**PROBLEM TO SOLVE**. Exactly reproduce the lines from the one holding "Click first octet of AlphaCom IP-address" through the end of the records, including both boundary lines but no pictures.

**Records from a data source**.
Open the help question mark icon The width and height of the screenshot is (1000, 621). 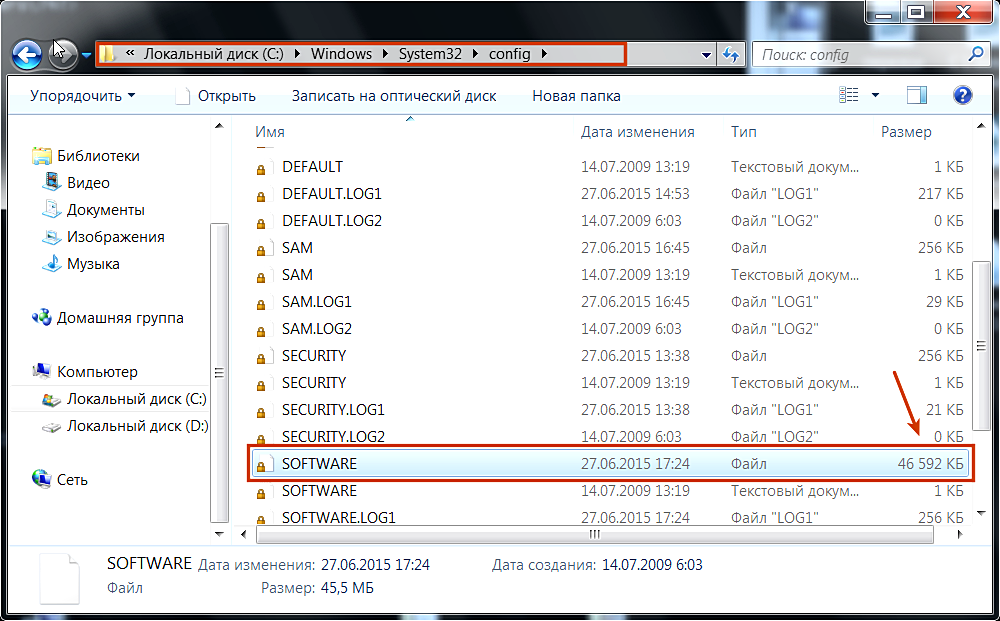[962, 96]
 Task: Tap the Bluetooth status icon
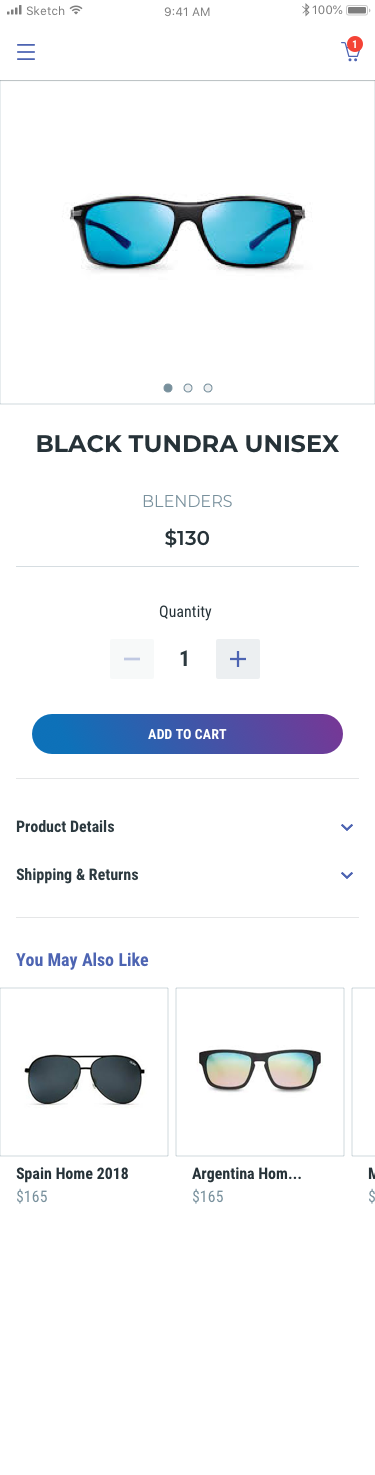(x=306, y=10)
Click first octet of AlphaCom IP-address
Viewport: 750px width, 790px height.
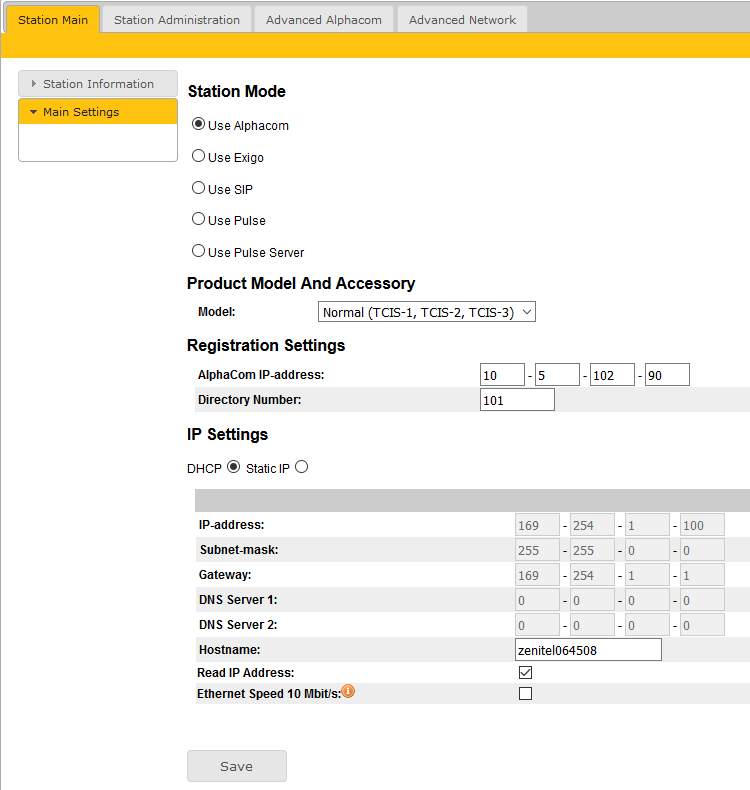point(502,375)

**RESULT FOR THIS TASK**.
Click first octet of AlphaCom IP-address
Viewport: 750px width, 790px height.
point(502,375)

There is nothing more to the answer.